Walmart Sales Prediction

12 min readJul 19, 2020

This is my first blog ever. Hope you like it.

Have you guys ever been disappointed by the fact that something you wanted to buy was out of stock? Well, what if you get a chance to solve the problem of products being out of stock or overstock. This blog discusses the same problem and ways to overcome the problem using machine learning. A simple definition of machine learning is using data to answer right questions. The more data we have, the more accurate our predictions can be. This is a real world problem from kaggle. I would like to thank walmart for providing the data.

Problem Statement

The objective of the problem is to predict the sales of weather-sensitive products. We have been provided with sales data for 111 products that are sold in 45 different walmart locations (stores). These 45 locations are covered by 20 weather stations. Some of the stores share a weather station. We need to only forecast sales data and not the weather data since the weather data covering the entire data set is already given. The task is to predict the sales for the products present in the test.csv file. It’s a regression problem but also a rare regression problem because in this problem we have imbalanced targets (lots of them are 0’s).

Data Overview

source of data: https://www.kaggle.com/c/walmart-recruiting-sales-in-stormy-weather/data

we have been provided with three files. They are train.csv,key.csv,weather.csv

train.csv - sales data for all stores and dates in the training set. It has four columns

item_nbr = an id representing one of the 111 products
store_nbr = an id representing one of the 45 stores
date = the day of sales
units = the quantity sold of an item on a given day

key.csv - relational mapping between stores and the weather stations that cover them. It has two columns

station_nbr = an id representing one of 20 weather stations
store_nbr = an id representing one of the 45 stores

weather.csv - a file containing the weather information for each station and day. It has 20 columns

station_nbr = an id representing one of 20 weather stations
date = the day of weather
tmax = maximum temperature on a particular day measured in Fahrenheit
tmin = minimum temperature on a particular day measured in Fahrenheit
tavg = average temperature on a particular day measured in Fahrenheit
depart = departure from normal temperature on a particular day measured in Fahrenheit
dewpoint = average dewpoint temperature on a particular day measured in Fahrenheit
wetbulb = average wetbulb temperature on a particular day measured in Fahrenheit
heat = heating degree day on a particular day with base as 65 degrees Fahrenheit. A heating degree day (HDD) is a measurement designed to quantify the demand for energy needed to heat a building
cool = cooling degree day on a particular day with base as 65 degrees Fahrenheit.
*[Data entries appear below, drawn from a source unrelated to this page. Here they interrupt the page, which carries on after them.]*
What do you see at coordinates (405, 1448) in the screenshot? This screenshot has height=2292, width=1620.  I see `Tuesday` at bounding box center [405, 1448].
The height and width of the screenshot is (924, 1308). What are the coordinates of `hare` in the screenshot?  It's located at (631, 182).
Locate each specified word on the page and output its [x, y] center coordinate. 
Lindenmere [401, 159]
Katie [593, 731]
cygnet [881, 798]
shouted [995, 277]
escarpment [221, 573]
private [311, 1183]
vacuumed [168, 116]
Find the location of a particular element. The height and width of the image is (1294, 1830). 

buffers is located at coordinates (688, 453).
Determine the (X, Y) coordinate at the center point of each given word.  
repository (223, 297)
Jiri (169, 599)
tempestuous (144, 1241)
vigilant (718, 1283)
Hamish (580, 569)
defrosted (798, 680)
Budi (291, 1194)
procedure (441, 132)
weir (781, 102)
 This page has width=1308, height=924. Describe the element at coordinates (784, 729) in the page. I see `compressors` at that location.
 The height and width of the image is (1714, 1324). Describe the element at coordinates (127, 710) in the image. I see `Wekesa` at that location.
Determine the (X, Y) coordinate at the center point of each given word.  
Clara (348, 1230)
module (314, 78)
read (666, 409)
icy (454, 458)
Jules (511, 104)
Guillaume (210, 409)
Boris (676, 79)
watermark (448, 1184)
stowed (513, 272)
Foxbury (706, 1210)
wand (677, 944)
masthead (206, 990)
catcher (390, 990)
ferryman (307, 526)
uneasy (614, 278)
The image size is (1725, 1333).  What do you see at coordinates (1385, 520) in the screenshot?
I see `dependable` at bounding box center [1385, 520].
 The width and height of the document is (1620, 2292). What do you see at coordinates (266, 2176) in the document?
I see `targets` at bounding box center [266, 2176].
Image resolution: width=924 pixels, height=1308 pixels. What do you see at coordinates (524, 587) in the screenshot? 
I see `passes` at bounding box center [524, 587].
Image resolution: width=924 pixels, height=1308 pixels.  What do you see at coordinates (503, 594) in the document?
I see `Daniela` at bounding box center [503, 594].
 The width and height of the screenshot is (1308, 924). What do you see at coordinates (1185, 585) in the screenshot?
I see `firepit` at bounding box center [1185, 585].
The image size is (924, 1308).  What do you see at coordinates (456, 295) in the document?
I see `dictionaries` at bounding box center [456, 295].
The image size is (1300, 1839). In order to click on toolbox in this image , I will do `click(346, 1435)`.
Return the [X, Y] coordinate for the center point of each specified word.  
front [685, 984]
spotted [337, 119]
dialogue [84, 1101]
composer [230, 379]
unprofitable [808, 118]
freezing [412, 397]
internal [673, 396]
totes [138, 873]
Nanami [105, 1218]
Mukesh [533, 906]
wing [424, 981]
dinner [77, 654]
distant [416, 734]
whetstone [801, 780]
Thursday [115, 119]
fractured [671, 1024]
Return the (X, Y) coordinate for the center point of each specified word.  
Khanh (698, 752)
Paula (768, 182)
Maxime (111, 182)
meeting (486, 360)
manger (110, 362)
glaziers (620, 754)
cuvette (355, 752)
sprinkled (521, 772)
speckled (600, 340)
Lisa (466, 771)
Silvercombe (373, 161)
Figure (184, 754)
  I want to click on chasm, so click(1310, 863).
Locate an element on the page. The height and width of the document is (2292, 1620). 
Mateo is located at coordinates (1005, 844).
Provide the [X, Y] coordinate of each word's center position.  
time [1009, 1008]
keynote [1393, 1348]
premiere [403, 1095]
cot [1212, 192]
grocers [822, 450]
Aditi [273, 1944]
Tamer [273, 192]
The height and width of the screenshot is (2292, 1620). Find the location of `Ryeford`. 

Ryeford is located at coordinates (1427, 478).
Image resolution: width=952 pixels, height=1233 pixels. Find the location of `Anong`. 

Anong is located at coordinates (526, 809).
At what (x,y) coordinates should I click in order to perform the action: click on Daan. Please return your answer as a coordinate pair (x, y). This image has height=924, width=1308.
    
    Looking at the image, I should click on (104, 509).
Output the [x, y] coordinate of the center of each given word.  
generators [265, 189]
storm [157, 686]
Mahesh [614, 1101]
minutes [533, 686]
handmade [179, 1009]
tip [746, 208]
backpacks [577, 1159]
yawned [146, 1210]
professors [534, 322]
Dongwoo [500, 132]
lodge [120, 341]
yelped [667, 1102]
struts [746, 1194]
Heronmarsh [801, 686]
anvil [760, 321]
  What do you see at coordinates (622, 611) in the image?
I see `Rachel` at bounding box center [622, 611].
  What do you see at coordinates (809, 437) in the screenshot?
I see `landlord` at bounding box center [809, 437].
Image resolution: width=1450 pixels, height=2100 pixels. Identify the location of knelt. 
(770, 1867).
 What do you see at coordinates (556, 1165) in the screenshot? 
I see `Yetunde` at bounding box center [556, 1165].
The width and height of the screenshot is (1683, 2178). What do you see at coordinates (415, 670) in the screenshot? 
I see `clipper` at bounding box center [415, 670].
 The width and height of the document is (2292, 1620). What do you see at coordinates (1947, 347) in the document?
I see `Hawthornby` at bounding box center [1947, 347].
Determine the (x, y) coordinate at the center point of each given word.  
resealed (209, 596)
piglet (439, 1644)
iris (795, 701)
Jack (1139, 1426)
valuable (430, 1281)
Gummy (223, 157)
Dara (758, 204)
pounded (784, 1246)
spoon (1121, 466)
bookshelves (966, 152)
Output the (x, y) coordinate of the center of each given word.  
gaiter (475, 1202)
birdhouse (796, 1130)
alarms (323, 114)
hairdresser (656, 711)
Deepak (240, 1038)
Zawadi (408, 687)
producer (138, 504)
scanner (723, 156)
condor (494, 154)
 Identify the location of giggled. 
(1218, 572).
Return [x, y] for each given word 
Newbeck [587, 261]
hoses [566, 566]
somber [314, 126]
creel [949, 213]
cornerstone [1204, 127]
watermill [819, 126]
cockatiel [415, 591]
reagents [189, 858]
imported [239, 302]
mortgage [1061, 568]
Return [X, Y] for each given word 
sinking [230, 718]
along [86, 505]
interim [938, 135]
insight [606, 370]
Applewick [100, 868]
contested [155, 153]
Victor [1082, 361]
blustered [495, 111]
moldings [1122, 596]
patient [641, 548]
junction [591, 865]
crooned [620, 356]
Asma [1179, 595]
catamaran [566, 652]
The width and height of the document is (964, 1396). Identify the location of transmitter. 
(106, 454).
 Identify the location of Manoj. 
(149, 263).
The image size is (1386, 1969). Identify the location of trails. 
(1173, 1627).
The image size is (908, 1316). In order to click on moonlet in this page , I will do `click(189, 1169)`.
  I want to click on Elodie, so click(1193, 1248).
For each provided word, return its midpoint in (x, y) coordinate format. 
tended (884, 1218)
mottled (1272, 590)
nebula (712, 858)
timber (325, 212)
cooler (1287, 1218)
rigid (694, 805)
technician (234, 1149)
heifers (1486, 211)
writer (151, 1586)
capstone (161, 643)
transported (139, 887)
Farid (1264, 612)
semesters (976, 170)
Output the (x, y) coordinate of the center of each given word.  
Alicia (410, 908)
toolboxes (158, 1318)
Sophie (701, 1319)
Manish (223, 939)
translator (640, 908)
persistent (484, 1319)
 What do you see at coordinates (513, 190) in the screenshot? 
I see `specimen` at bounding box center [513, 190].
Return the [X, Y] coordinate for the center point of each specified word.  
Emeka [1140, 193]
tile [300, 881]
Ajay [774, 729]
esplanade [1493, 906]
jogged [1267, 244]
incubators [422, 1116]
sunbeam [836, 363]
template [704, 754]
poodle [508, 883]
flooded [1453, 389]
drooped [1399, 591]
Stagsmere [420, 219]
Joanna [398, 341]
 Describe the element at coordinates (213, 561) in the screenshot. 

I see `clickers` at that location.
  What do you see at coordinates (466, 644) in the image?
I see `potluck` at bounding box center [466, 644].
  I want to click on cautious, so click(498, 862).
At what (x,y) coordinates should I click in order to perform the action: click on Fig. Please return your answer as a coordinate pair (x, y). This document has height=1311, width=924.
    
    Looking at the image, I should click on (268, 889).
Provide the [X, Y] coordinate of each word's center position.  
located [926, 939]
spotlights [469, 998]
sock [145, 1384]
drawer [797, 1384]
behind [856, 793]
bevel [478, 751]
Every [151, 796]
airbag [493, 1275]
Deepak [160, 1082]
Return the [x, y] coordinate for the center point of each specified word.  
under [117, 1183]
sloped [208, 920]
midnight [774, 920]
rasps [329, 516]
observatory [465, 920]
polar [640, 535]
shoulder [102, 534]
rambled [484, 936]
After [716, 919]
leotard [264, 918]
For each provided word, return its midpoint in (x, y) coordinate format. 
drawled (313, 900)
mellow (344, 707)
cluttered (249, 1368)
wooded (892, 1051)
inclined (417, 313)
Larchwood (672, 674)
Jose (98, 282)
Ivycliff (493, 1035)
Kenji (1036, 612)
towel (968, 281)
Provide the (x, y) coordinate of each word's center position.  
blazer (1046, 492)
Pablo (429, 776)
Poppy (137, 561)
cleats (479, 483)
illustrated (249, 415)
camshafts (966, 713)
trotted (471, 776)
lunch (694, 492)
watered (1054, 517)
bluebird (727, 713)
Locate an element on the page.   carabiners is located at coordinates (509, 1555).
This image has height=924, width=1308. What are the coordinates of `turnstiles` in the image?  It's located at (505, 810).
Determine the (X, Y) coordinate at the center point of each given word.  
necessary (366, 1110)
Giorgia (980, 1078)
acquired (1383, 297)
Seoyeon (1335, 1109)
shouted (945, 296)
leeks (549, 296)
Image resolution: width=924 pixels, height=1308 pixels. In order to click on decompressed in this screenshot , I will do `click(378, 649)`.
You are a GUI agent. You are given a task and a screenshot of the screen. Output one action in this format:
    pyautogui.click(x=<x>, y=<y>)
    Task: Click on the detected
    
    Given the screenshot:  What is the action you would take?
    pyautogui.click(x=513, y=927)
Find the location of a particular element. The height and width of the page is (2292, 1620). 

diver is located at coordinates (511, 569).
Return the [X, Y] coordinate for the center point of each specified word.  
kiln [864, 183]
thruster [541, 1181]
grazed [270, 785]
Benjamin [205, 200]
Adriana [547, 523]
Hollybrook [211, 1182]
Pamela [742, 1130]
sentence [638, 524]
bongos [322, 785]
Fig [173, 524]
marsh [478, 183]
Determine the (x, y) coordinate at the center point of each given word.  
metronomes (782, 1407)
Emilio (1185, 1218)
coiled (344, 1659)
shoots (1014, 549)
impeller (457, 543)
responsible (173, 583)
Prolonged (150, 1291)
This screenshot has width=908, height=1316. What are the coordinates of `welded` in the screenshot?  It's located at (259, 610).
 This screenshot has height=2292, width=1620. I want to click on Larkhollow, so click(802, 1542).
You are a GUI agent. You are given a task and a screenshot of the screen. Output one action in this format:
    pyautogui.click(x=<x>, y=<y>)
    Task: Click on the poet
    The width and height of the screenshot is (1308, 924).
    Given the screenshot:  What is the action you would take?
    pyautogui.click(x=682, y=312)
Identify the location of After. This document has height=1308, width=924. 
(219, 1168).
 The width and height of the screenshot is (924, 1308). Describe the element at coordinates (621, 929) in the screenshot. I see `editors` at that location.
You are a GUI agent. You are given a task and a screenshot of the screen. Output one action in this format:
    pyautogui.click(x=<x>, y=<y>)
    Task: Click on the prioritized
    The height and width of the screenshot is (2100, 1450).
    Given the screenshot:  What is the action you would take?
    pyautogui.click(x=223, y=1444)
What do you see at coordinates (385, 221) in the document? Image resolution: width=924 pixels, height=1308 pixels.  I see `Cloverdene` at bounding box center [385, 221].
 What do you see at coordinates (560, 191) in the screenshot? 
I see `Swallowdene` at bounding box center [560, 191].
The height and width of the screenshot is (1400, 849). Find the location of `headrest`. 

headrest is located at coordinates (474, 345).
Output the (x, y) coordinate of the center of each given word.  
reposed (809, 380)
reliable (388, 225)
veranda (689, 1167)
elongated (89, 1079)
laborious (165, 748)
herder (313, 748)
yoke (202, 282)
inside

A cooling degree day (CDD) is a measurement designed to quantify the demand for energy needed to cool buildings
sunrise = The time of sunrise
sunset = The time of sunset
codesum = codes for different weather types
snowfall = the quantity of snow falling on a particular day measured in inches
preciptotal = the quantity of precipitation on a particular day measured in inches
stnpressure = average station pressure measured in hg
sealevel = average sealevel pressure measured in hg
resultspeed = resultant wind speed in miles per hour
resultdir = resultant wind direction
avgspeed = average speed of the wind

Mapping the real world problem to an Machine Learning problem

Type of ML probelm

For a given product, we need to predict sales. It is a regression problem since sales is real-valued

Performance Metric

The Metric is RMSLE (Root Mean Squared Logarithmic Error)

Business Constraints

No low-latency requirement
Errors can be costly (because if we prediction of the model is wrong then there is a problem of overstock or out of stock)
Minimise RMSLE value

Exploratory Data Analysis

Exploratory data analysis is an approach to analyse data sets often with visual methods. In EDA, we analyse features that we have at hand, we try to understand the relation between each feature and the target variable. While performing EDA, we can new engineer features which might be useful during model building. Firstly, import all the libraries that you need (for example numpy,pandas etc)

Load the data

load all three files train.csv,key.csv,weather.csv. Use pandas to load these csv files.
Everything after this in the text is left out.